6th. Ubications are extrinsic terms of absolute space, and their relations have in space itself an extrinsic foundation.
A similar series of conclusions was established in regard to duration. They were:
1st. There is a standing duration—that is, an actuality which does not imply succession.
2d. Standing duration is an objective reality.
3d. Standing duration is not created.
4th. Standing duration is the virtuality, or extrinsic terminability, of God’s eternity.
5th. Standing duration is not modified by the existence in it of created things—that is, by its extrinsic termination.
6th. The whens of creatures are extrinsic terms of standing duration, and their relations have in standing duration their extrinsic foundation.

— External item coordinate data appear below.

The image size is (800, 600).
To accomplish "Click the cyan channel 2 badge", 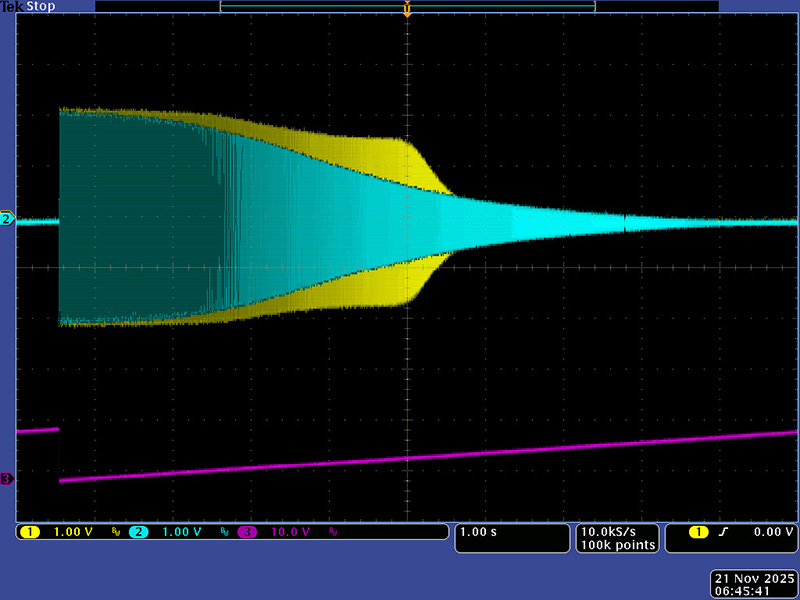I will click(x=137, y=532).
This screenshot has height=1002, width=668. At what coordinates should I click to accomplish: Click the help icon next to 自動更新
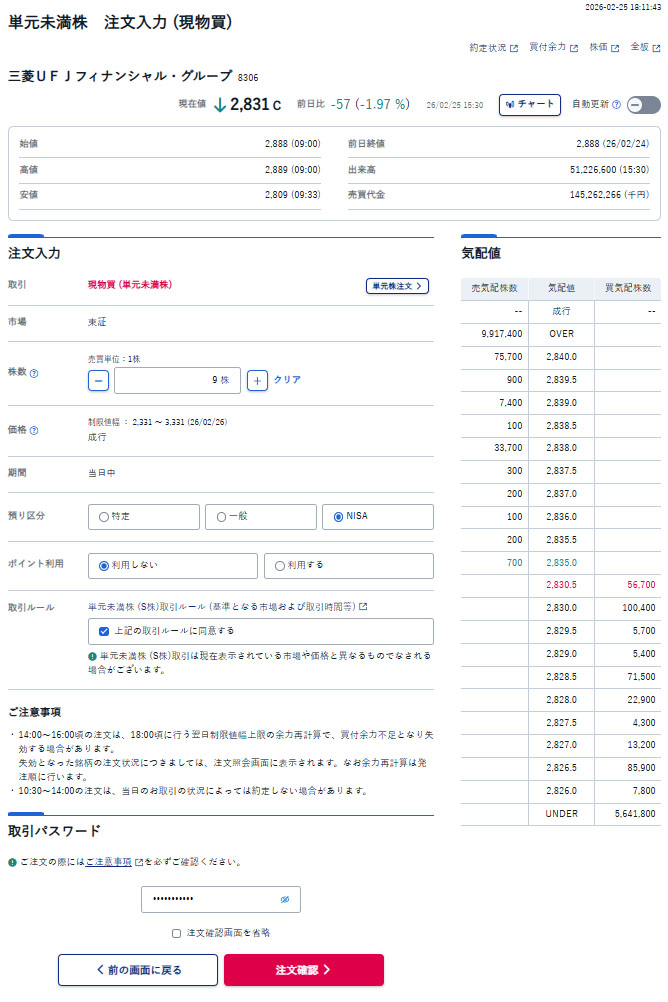coord(616,105)
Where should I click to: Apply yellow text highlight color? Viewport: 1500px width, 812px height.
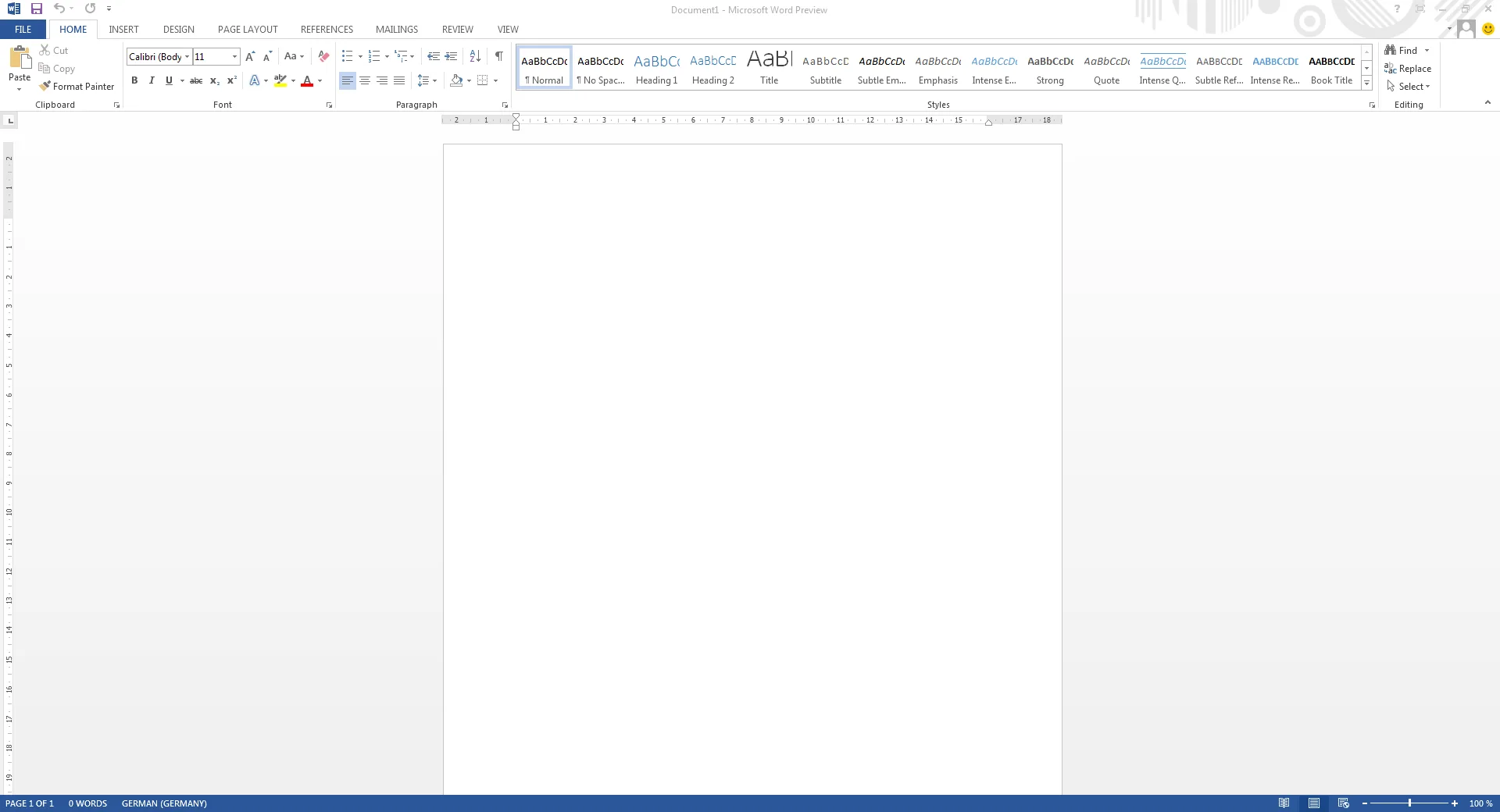point(280,80)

Before we give the analogous conclusions concerning active powers and their causality, we have to premise that all power ready to act is said to be in actu primo, or in the “first act,” with respect to its termination and term, or act, which it is ready to produce. Its action is its termination, and it consists in the causation of a second act. This second act, inasmuch as it exists in its proper term, potency, or subject, is called actio in facto esse—that is, an action wholly complete, though the action proper is always in fieri; for it consists in the very production of such a second act, as we have just stated. The result of this production is the existence of a new reality, substantial or accidental, according to the nature of the act produced. This well-known terminology we shall use here for the parallel development of the three classes of questions which we have to answer.